Would you retype, word for word, only the lines from the one holding "This screenshot has width=2464, height=1157." through the final line of the entries below, without the pictures?

Saved entries
----
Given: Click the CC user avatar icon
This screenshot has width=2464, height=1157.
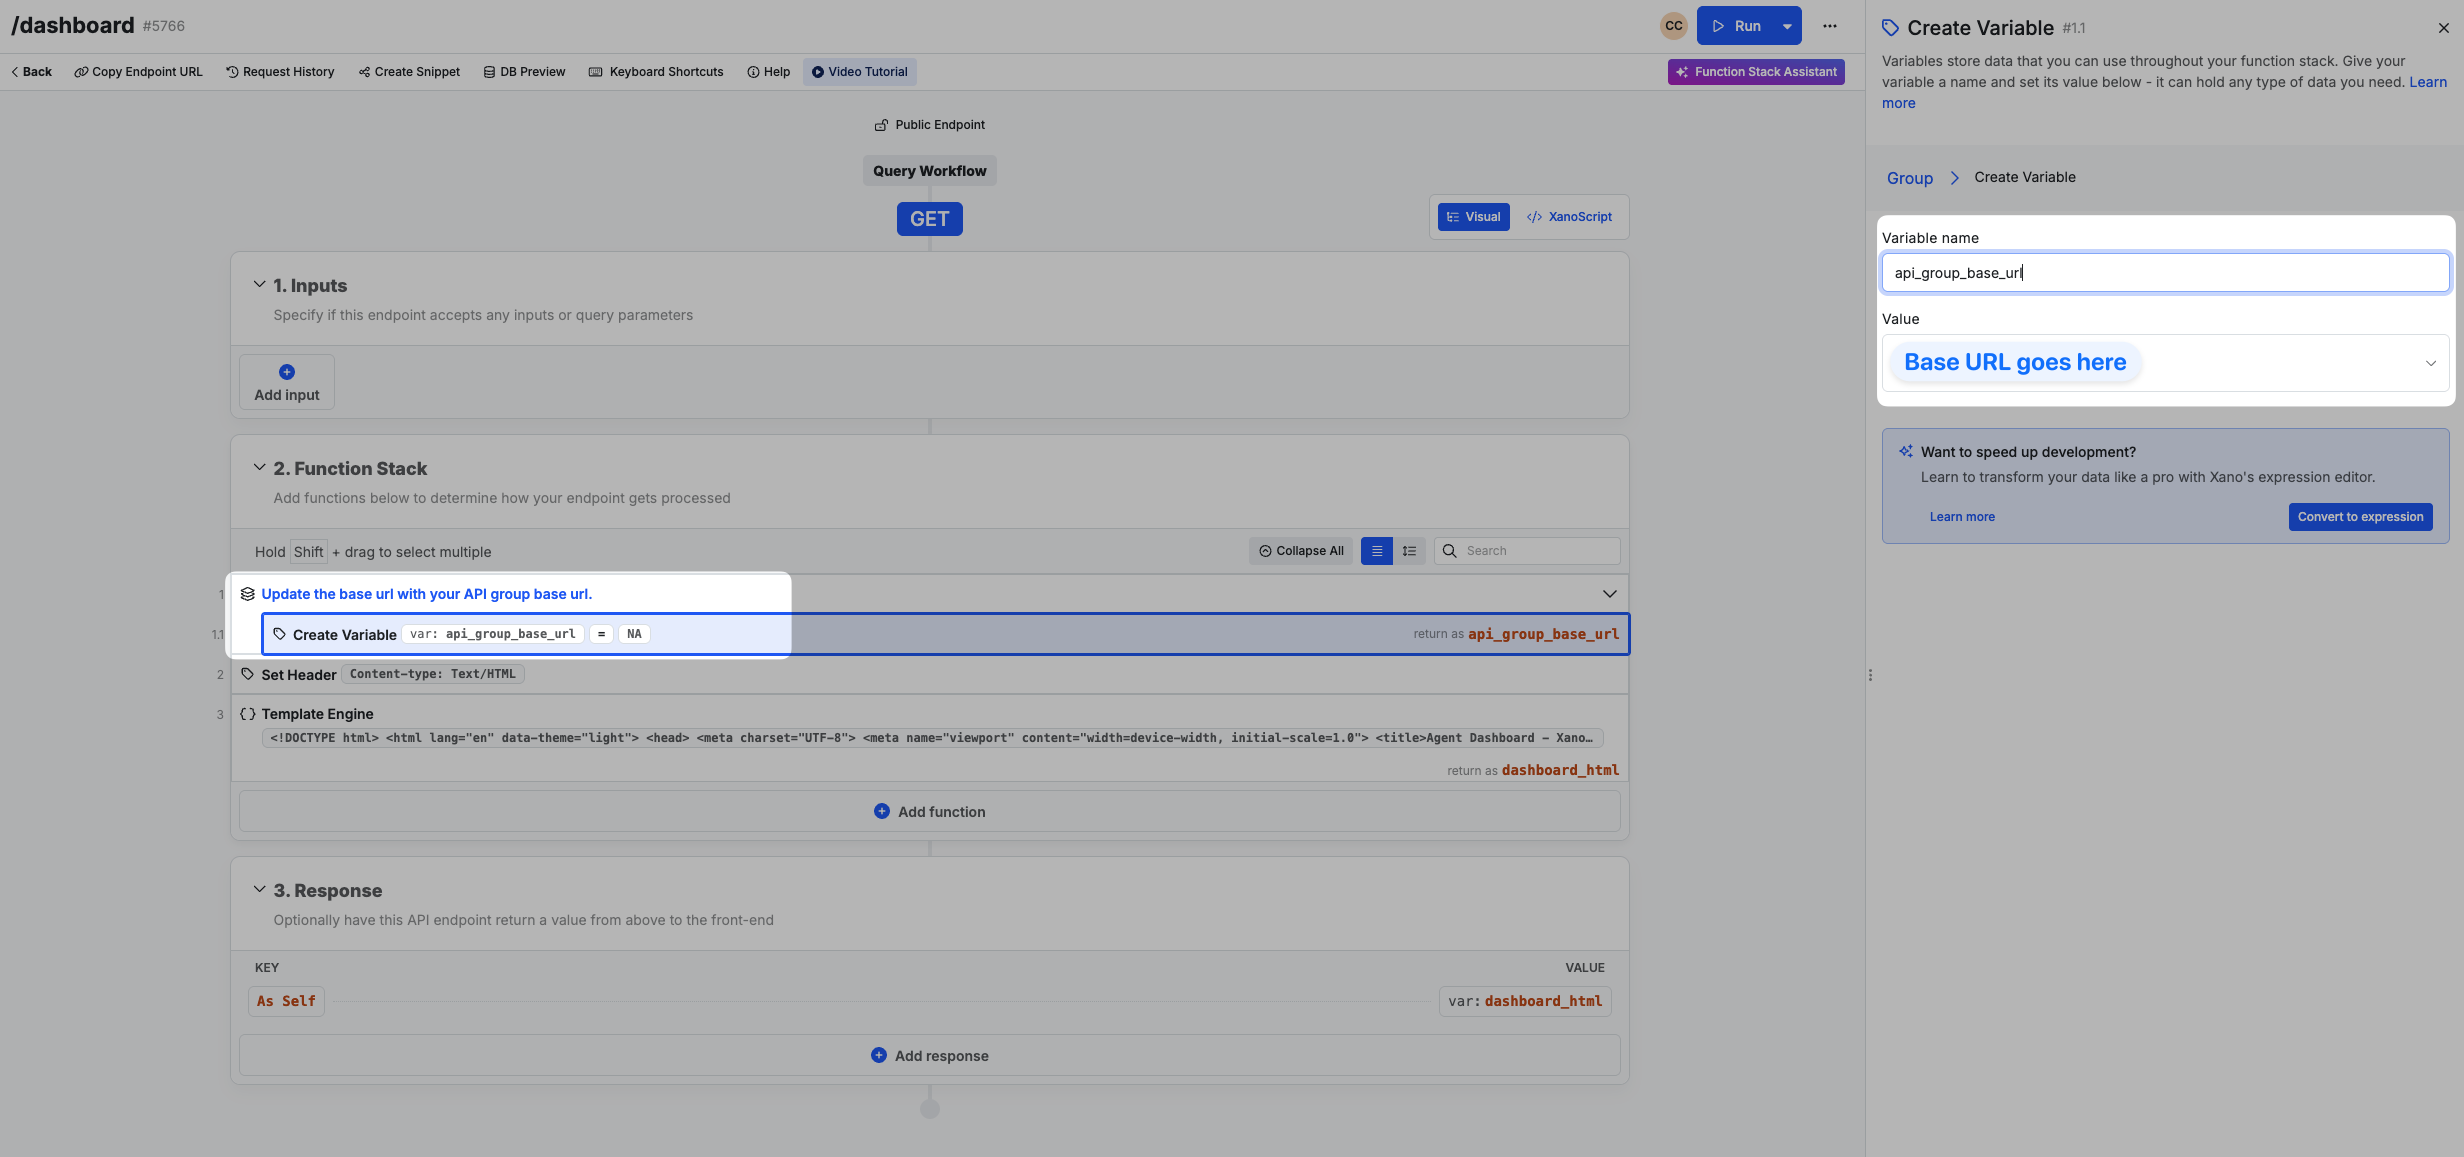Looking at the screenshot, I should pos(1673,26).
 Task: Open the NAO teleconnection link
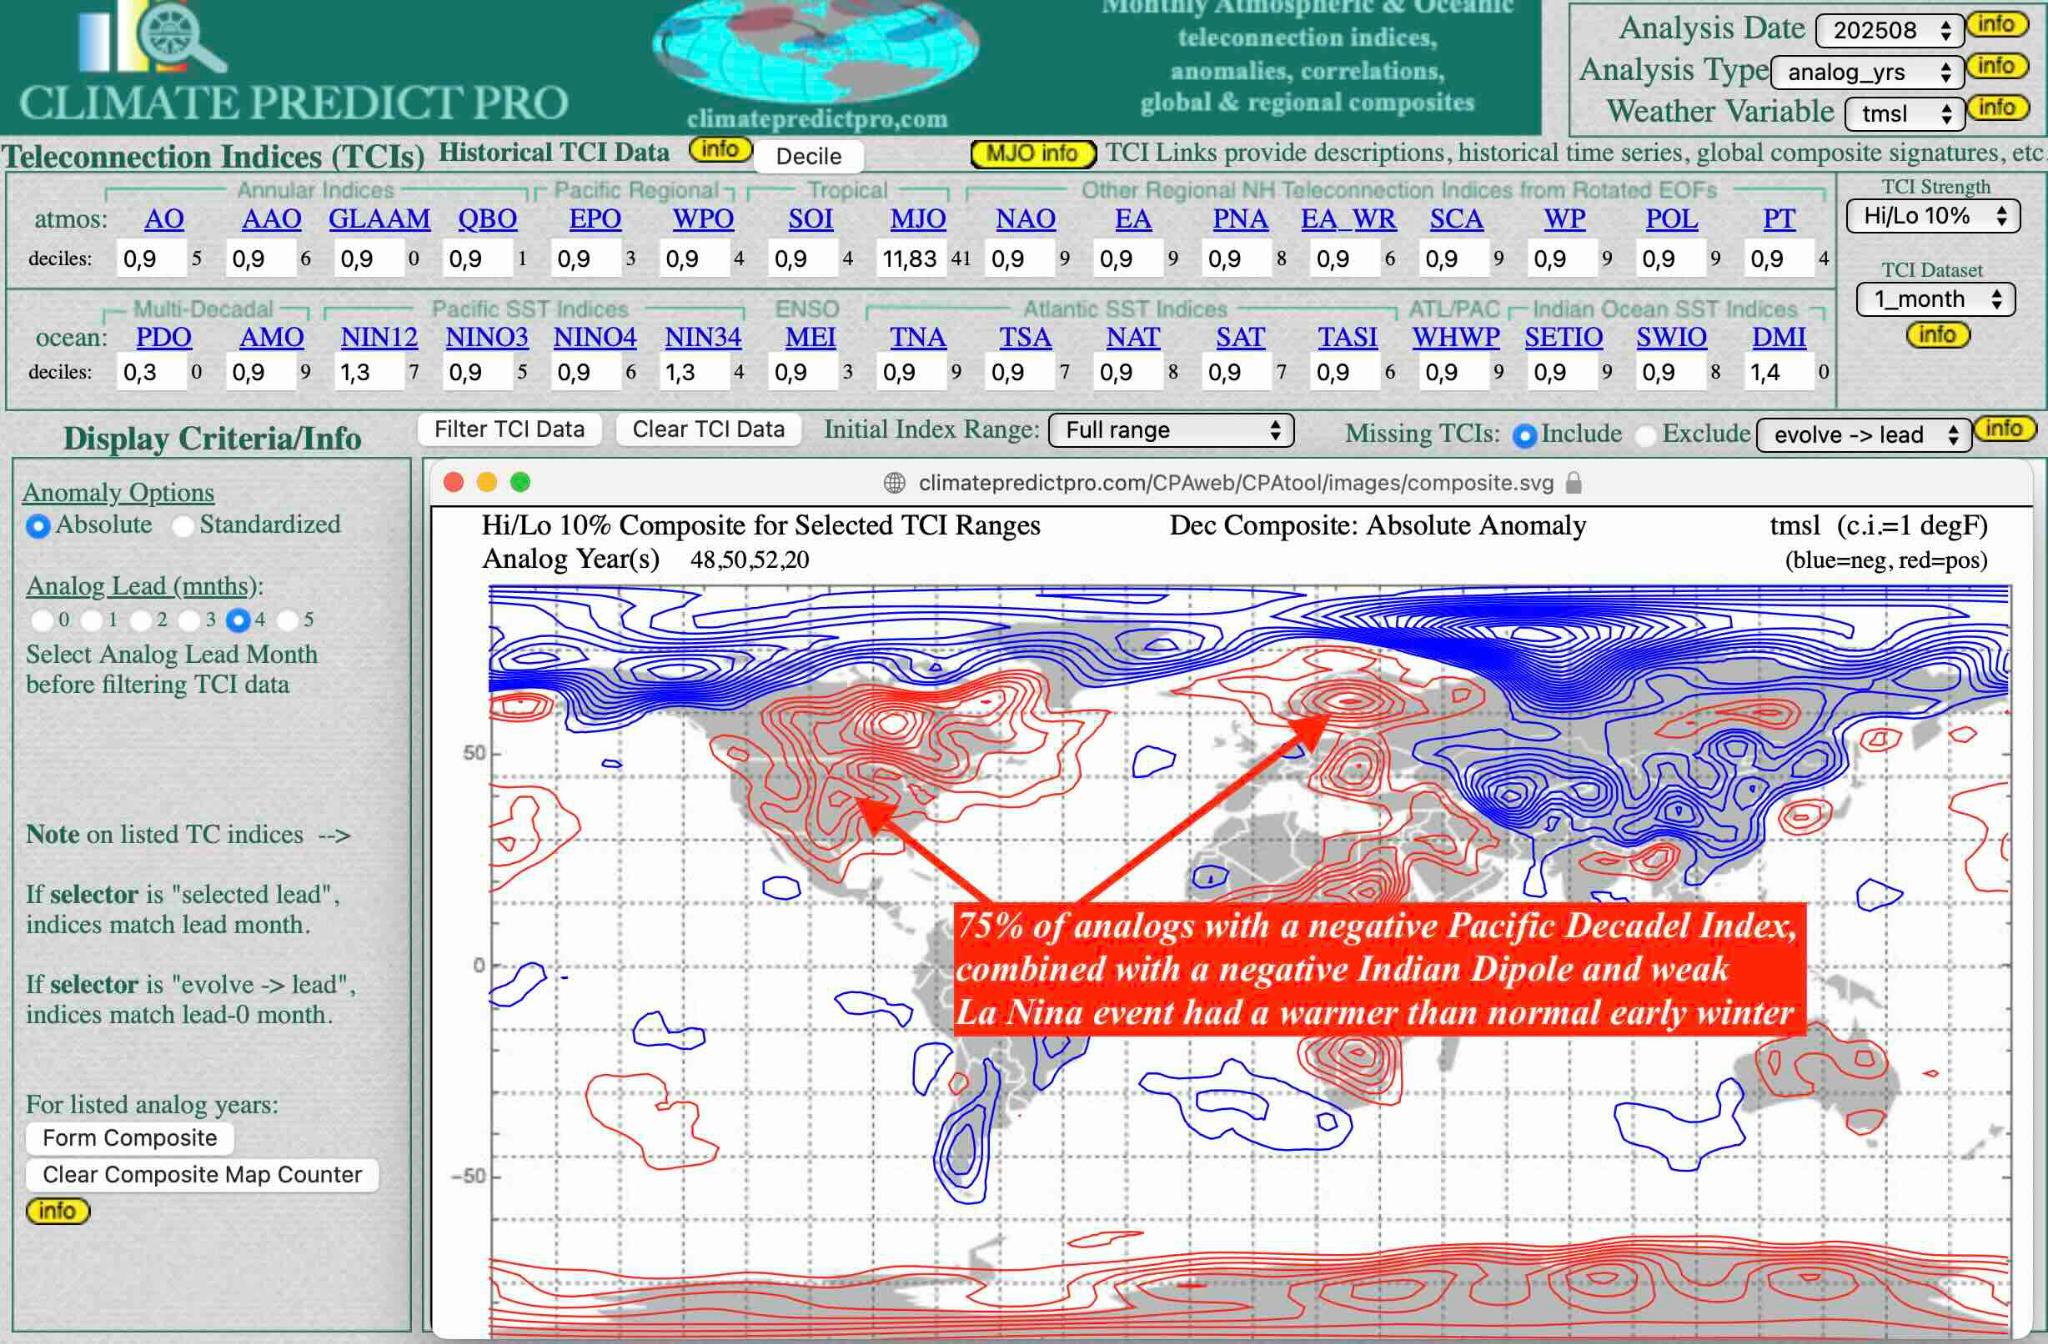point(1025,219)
----
== SOLUTION FOR THIS TASK ==
This screenshot has width=2464, height=1157.
Looking at the screenshot, I should pos(1673,26).
 Task: Open the NAO teleconnection link
point(1025,219)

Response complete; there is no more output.